Text excerpt:
Begin
Shahjamaluddin, the only person charged in the scheme so far, remains jailed without bond at the request of the U.S. government, which considers him a flight risk if freed and a threat to obstruct prosecution or injure or intimidate potential witnesses or jurors.

A message left Tuesday with Burton Shostak, one of Shahjamaluddin's attorneys, was not immediately returned.

Jordan, in her affidavit, described Missouri as rife for such trafficking due to the state's 17-cents-a-pack tax rate for cigarettes. Illinois' tax is 81 cents more.

Court papers don't specify how much Shahjamaluddin supposedly profited, though the government's efforts to quell big-money trafficking have been long-standing.

In January, the AP reported that during the previous three years undercover ATF agents in Virginia funneled more than 250 million cigarettes onto the nation's streets through black market sales targeting smugglers. The stings had yielded about five dozen federal arrests.

The Department of Justice, the ATF's parent agency, has estimated that federal, state and local governments lose out on $5 billion annually in tax revenue from cigarettes sold through illegitimate channels.
End
The records:
Begin
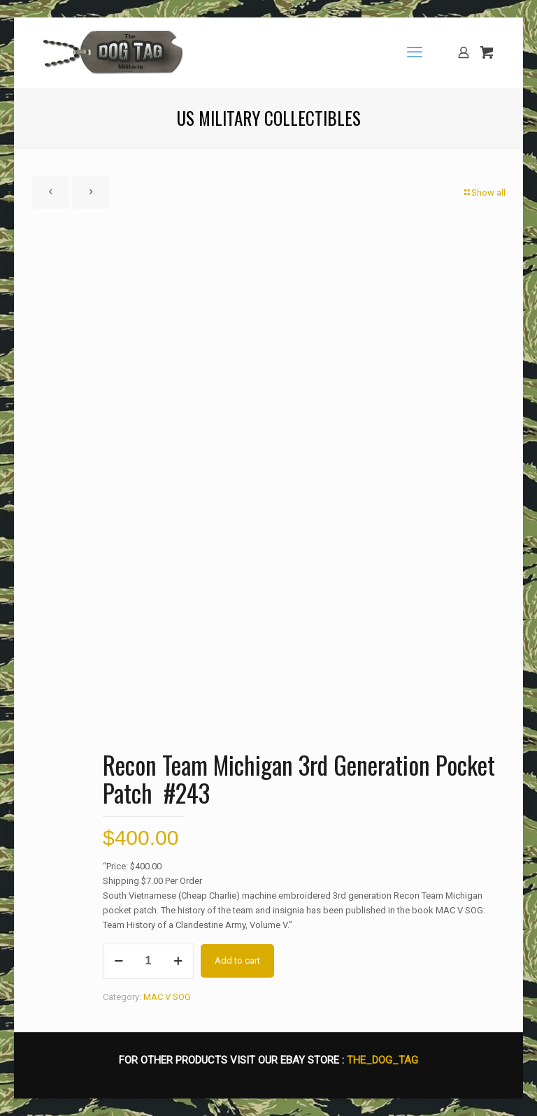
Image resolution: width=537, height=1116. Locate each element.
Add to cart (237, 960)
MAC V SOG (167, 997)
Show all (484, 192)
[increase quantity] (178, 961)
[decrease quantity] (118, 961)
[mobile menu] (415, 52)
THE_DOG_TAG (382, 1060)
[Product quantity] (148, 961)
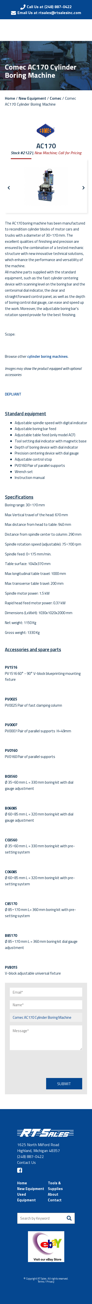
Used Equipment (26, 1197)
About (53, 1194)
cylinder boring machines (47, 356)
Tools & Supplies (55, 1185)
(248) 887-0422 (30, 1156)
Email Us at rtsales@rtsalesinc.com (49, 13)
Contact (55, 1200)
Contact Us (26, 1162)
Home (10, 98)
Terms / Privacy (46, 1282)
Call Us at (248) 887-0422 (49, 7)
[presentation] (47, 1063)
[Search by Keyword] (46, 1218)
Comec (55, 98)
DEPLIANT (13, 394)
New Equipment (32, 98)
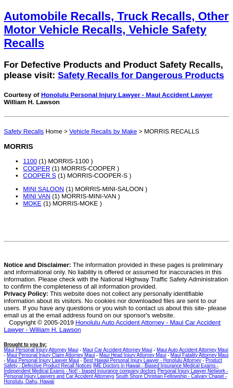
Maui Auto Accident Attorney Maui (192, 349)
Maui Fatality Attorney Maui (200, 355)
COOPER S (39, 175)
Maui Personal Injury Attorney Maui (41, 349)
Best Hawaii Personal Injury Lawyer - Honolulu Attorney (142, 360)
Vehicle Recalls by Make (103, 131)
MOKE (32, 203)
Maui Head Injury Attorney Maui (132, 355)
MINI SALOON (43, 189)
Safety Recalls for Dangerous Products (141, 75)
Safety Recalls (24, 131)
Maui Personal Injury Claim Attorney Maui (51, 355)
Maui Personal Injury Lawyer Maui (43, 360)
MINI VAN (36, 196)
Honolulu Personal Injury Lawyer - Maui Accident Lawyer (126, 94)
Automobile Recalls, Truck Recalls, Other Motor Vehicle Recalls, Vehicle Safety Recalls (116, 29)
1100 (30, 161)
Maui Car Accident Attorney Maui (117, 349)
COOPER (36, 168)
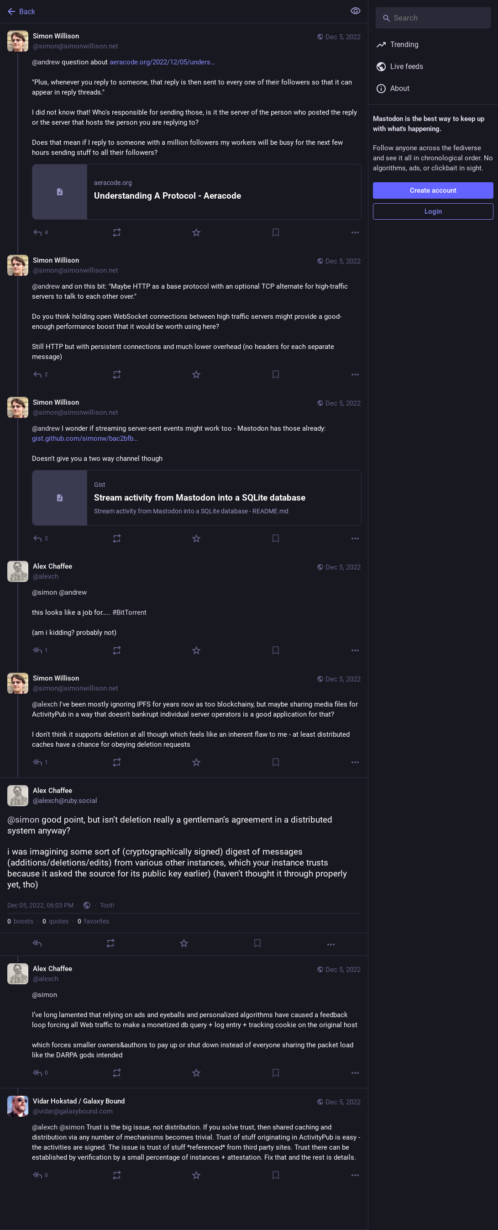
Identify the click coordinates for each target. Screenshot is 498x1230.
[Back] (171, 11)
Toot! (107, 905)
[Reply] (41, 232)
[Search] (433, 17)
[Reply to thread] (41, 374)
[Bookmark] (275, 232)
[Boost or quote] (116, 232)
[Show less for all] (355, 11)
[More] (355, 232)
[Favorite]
End
Tasks to carry out:
(1) Can you copy out the records unchanged, from the line with "MOKE (32, 203)" through their end, leaving the pictures out?
(2) How would you carry the cigarette trafficking text forward from its last sentence?

Outputs in order:
(1)
MOKE (32, 203)
Maui Head Injury Attorney Maui (132, 355)
MINI SALOON (43, 189)
Safety Recalls for Dangerous Products (141, 75)
Safety Recalls (24, 131)
Maui Personal Injury Claim Attorney Maui (51, 355)
Maui Personal Injury Lawyer Maui (43, 360)
MINI VAN (36, 196)
Honolulu Personal Injury Lawyer - Maui Accident Lawyer (126, 94)
Automobile Recalls, Truck Recalls, Other Motor Vehicle Recalls, Vehicle Safety Recalls (116, 29)
1100 (30, 161)
Maui Car Accident Attorney Maui (117, 349)
COOPER (36, 168)
Identify the click coordinates for each target. Screenshot is 498x1230.
[Back] (171, 11)
Toot! (107, 905)
[Reply] (41, 232)
[Search] (433, 17)
[Reply to thread] (41, 374)
[Bookmark] (275, 232)
[Boost or quote] (116, 232)
[Show less for all] (355, 11)
[More] (355, 232)
[Favorite]

(2)
Cigarettes are deemed contraband if the packs don't bear state tax stamps in the jurisdiction where they are sold. Shahjamaluddin, who according to court documents owns Cheap & Cheap in St. Louis County, often accepted cigarettes from an undercover agent that he knew had fake Missouri tax stamps, Jordan wrote.

Shahjamaluddin was indicted last week on the same day a Chicago man admitted in federal court in East St. Louis, Ill., that police caught him with $1,550 in bogus $50 bills. Katrell Irvin acknowledged in court the counterfeit bills were to buy large amounts of cigarettes in Missouri that he intended to take back to Chicago.